Am I going back? Should I go back?
Let’s analyze the ways this promotion failed this customer.
Great marketing does not equal great execution. You have to do what you say you’ll do. And you have to do it without throwing up roadblocks. A benefit behind roadblocks is not a benefit at all.
If the customer thinks he’s going to get a benefit, and then finds it’s walled up behind fine print, or seemingly arbitrary rules, he is going to go away and not look back.
I don’t expect that my personal boycott of this chain matters to them, and I’m not that bitter, but how many other customers are going to walk away, dissatisfied? Maybe readers will think me unreasonable, but how much inconvenience are customers willing to put up with?
What is the lesson here for all marketers?
Same thing happened to me. I never use that gas station anymore, and rarely shop at their grocery store.
Another example: My local Valero gas station has flyers taped to the Regular pump handles touting, “Enjoy Premium Same $$$.” I don’t use Premium gas. My car is not designed for that octane level. I’m not about to fight with a piece of paper just for a fill-up, or walk inside to ask a busy clerk if I can still get Regular (or are they out of it?).
So I went down the street. Valero lost a sale, not to mention reputation points.
It’s an interesting approach, one I haven’t seen yet. If they’re offering premium gas at regular rates, then it’s clearly a great deal for Mercedes and BMW owners – and likely to generate loyalty. (Then again, many people who own cars that require premium gas are more likely motivated by convenience rather than price.) Like you, I would have driven elsewhere. No sense in spoiling my little Civic.
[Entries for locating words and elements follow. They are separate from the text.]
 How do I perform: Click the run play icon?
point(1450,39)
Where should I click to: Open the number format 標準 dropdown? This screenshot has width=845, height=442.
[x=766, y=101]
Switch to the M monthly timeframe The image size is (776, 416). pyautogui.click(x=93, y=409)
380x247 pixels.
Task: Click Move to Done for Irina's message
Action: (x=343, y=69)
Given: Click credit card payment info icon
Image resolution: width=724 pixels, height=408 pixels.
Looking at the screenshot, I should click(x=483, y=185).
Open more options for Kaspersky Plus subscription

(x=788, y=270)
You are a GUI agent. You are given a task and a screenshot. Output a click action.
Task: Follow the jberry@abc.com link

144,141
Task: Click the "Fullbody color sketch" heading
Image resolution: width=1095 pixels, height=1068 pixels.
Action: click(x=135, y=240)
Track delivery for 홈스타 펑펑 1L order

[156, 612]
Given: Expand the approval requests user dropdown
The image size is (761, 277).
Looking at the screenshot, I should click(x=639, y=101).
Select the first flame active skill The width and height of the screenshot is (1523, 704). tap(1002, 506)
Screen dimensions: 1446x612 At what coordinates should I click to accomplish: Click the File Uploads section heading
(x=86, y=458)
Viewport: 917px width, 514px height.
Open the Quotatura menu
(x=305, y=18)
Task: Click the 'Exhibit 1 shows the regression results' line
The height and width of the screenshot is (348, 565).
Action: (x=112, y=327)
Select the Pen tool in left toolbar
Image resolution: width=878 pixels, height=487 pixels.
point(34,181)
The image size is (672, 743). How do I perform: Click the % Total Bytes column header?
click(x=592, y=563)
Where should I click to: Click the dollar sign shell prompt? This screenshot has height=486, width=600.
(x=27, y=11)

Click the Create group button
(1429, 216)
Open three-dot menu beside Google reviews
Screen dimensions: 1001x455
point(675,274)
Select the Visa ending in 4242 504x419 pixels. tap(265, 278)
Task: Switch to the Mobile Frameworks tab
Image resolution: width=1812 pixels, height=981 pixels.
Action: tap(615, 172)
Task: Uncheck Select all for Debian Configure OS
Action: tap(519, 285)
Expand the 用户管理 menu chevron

In your shoes, I’d have insisted on speaking to someone with the authority to give me satisfaction. In fact, I’d have gone right to the top, or as close to the top as possible—to a C-level executive if possible—because I’m interested not just in the discount, but in changing their policy. I’d have explained the situation; I’d have emphasized that I didn’t want to make trouble for the clerk; I’d have insisted on the promised discount. I’d then have explained to the C-level executive exactly what you’ve explained to us here: that throwing up roadblocks in front of a benefit is no benefit at all; that it makes the customer believe that you’re deliberately cheating him. Insist that you want not only your discount, but his assurance that the company will henceforth make its discounts easier to collect.
I commend your passion and desire for justice, Joseph. (Perhaps you should run for office?) In cases such as these, I’m reminded of an anecdote in the late (and great) Randy Pausch’s The Last Lecture, where he decided to walk away from an overpayment of $20 or so because it wasn’t worth his time to go through the hassle of getting the refund.
Once you succeeded in changing store policy, would you then patronize the business? Or would you still go elsewhere because of the negative experience?
Of course I’d go back, if they cured the problem. I’d even pass the word that this was a company that responded well to complaints. That would be an implicit part of the deal. If they didn’t cure, I’d blackguard them all over town and urge everyone to buy their gasoline elsewhere.